Some see the unknown cause of the leak as a warning, while others are simply intrigued. But whatever hit the vessel on Friday, it was apparently unexpected on the route.
Unalaska Mayor Shirley Marquardt said some marine pilots in Dutch Harbor suspect the ship may have been damaged by underwater debris, possibly left over from World War II -- a common threat in the rugged region that might not show up on charts until ships are gouged or massive anchors haul up waste.
..."Who knows what’s down there," Rick Entenmann, president of the Alaska Marine Pilots for the Western Alaska region, told ADN on Tuesday. "It could be something from some vessel back in day, but it’s got to be a pretty good-sized thing to be sticking up 9 to 11 feet above the bottom. We’re just curious as hell to see what it is."
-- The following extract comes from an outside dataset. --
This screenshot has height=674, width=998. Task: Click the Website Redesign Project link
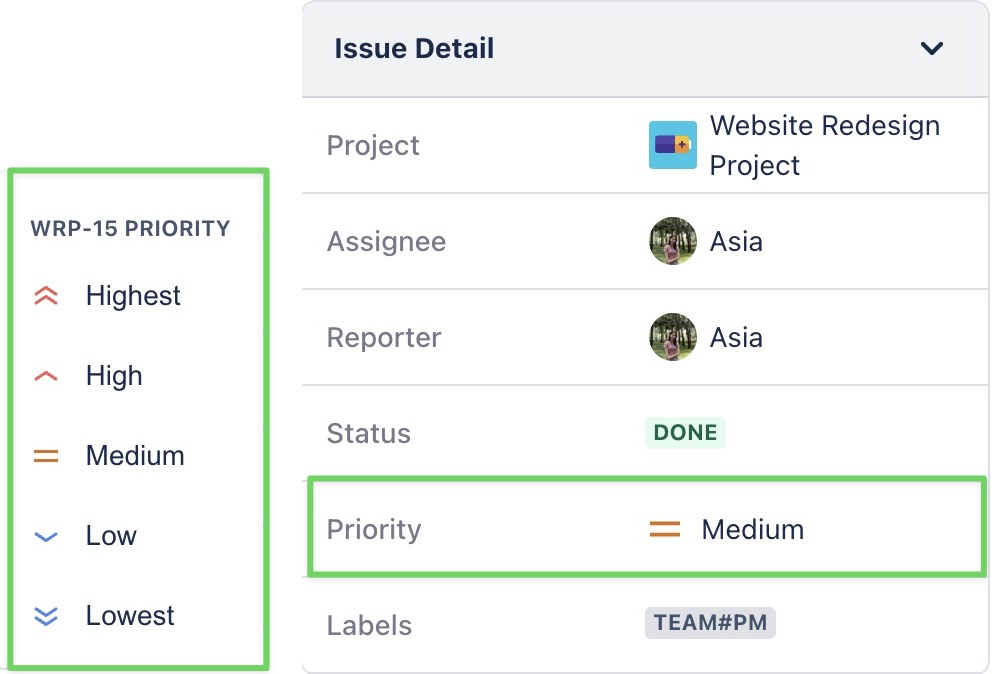tap(824, 143)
The oil giant received the green light from the Obama administration for its drilling project in May, prompting a chorus of outrage from environmental groups like Greenpeace, 350, and Oceana, among others.
"Once again, our government has rushed to approve risky and ill-conceived exploration in one of the most remote and important places on Earth," Susan Murray, a vice president of Oceana, told the New York Times after the announcement. "Shell's need to validate its poorly planned investment in the U.S. Arctic Ocean is not a good reason for the government to allow the company to put our ocean resources at risk. Shell has not shown that it is prepared to operate responsibly in the Arctic Ocean, and neither the company nor our government has been willing to fully and fairly evaluate the risks of Shell's proposal."
On Tuesday, Greenpeace USA spokesperson Travis Nichols said the Fennica's hull hole should serve as yet another warning sign against the operation.
"In just a few days, Shell wants to start drilling for oil in one of the most delicate ecosystems on earth," Nichols told FuelFix, an energy news blog for the Houston Chronicle. "The company clearly hasn’t improved its operations from its nearly catastrophic 2012 attempt to drill in Alaska and so we can expect news like this to continue to come in until the Obama administration finally stops this doomed project from going forward."